| MATERIAL TO PROCESS |
▬▬▬▬▬▬▬▬▬▬

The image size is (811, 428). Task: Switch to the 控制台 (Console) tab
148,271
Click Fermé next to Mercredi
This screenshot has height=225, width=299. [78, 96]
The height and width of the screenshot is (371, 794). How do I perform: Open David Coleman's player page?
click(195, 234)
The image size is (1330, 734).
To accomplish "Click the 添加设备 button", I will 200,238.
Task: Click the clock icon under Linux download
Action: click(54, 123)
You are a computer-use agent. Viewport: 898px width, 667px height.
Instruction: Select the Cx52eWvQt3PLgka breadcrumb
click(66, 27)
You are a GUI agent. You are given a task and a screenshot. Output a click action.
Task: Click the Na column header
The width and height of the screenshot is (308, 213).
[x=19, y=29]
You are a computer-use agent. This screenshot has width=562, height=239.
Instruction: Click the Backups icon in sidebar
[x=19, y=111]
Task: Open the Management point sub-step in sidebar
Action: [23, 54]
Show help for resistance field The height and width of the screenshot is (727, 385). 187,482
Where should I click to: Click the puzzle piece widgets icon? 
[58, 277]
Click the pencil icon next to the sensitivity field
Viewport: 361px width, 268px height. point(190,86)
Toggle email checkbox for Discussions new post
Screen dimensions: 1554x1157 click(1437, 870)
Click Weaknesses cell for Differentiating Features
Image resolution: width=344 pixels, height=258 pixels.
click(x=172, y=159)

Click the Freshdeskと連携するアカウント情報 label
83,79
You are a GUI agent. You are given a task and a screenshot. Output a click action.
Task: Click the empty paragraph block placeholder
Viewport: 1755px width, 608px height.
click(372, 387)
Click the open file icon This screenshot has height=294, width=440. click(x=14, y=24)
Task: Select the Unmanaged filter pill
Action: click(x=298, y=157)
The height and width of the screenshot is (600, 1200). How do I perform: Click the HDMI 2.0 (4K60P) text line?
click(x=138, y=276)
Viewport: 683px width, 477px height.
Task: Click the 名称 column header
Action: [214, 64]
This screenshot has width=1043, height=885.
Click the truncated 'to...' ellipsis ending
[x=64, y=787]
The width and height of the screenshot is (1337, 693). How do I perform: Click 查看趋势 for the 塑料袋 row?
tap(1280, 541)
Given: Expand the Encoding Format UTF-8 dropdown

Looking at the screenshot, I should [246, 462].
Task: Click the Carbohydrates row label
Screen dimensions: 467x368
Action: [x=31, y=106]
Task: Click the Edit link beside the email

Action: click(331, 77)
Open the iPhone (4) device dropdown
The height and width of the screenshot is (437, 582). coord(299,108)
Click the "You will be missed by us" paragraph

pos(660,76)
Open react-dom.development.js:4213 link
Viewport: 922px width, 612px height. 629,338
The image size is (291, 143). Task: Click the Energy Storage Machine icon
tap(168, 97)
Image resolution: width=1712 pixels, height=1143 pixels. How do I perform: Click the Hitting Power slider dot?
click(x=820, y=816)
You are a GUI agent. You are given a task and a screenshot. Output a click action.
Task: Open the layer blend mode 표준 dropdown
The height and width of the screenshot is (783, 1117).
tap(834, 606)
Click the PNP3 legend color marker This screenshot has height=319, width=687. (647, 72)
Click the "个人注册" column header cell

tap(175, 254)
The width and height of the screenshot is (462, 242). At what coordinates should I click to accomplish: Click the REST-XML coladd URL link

▬▬▬▬▬▬▬▬▬▬

| WHAT YOU HAVE TO DO |
Your task is to repeat every entry above exactly.

| RESULT |
The image size is (811, 428). Task: Switch to the 控制台 (Console) tab
148,271
Click Fermé next to Mercredi
This screenshot has height=225, width=299. [78, 96]
The height and width of the screenshot is (371, 794). How do I perform: Open David Coleman's player page?
click(195, 234)
The image size is (1330, 734).
To accomplish "Click the 添加设备 button", I will 200,238.
Task: Click the clock icon under Linux download
Action: click(54, 123)
You are a computer-use agent. Viewport: 898px width, 667px height.
Instruction: Select the Cx52eWvQt3PLgka breadcrumb
click(66, 27)
You are a GUI agent. You are given a task and a screenshot. Output a click action.
Task: Click the Na column header
The width and height of the screenshot is (308, 213).
[x=19, y=29]
You are a computer-use agent. This screenshot has width=562, height=239.
Instruction: Click the Backups icon in sidebar
[x=19, y=111]
Task: Open the Management point sub-step in sidebar
Action: [23, 54]
Show help for resistance field The height and width of the screenshot is (727, 385). 187,482
Where should I click to: Click the puzzle piece widgets icon? 
[58, 277]
Click the pencil icon next to the sensitivity field
Viewport: 361px width, 268px height. point(190,86)
Toggle email checkbox for Discussions new post
Screen dimensions: 1554x1157 click(1437, 870)
Click Weaknesses cell for Differentiating Features
Image resolution: width=344 pixels, height=258 pixels.
click(x=172, y=159)

Click the Freshdeskと連携するアカウント情報 label
83,79
You are a GUI agent. You are given a task and a screenshot. Output a click action.
Task: Click the empty paragraph block placeholder
Viewport: 1755px width, 608px height.
click(372, 387)
Click the open file icon This screenshot has height=294, width=440. click(x=14, y=24)
Task: Select the Unmanaged filter pill
Action: click(x=298, y=157)
The height and width of the screenshot is (600, 1200). How do I perform: Click the HDMI 2.0 (4K60P) text line?
click(x=138, y=276)
Viewport: 683px width, 477px height.
Task: Click the 名称 column header
Action: [214, 64]
This screenshot has width=1043, height=885.
Click the truncated 'to...' ellipsis ending
[x=64, y=787]
The width and height of the screenshot is (1337, 693). How do I perform: Click 查看趋势 for the 塑料袋 row?
tap(1280, 541)
Given: Expand the Encoding Format UTF-8 dropdown

Looking at the screenshot, I should [246, 462].
Task: Click the Carbohydrates row label
Screen dimensions: 467x368
Action: [x=31, y=106]
Task: Click the Edit link beside the email

Action: click(331, 77)
Open the iPhone (4) device dropdown
The height and width of the screenshot is (437, 582). coord(299,108)
Click the "You will be missed by us" paragraph

pos(660,76)
Open react-dom.development.js:4213 link
Viewport: 922px width, 612px height. 629,338
The image size is (291, 143). Task: Click the Energy Storage Machine icon
tap(168, 97)
Image resolution: width=1712 pixels, height=1143 pixels. How do I perform: Click the Hitting Power slider dot?
click(x=820, y=816)
You are a GUI agent. You are given a task and a screenshot. Output a click action.
Task: Open the layer blend mode 표준 dropdown
The height and width of the screenshot is (783, 1117).
tap(834, 606)
Click the PNP3 legend color marker This screenshot has height=319, width=687. (647, 72)
Click the "个人注册" column header cell

tap(175, 254)
The width and height of the screenshot is (462, 242). At what coordinates should I click to accomplish: Click the REST-XML coladd URL link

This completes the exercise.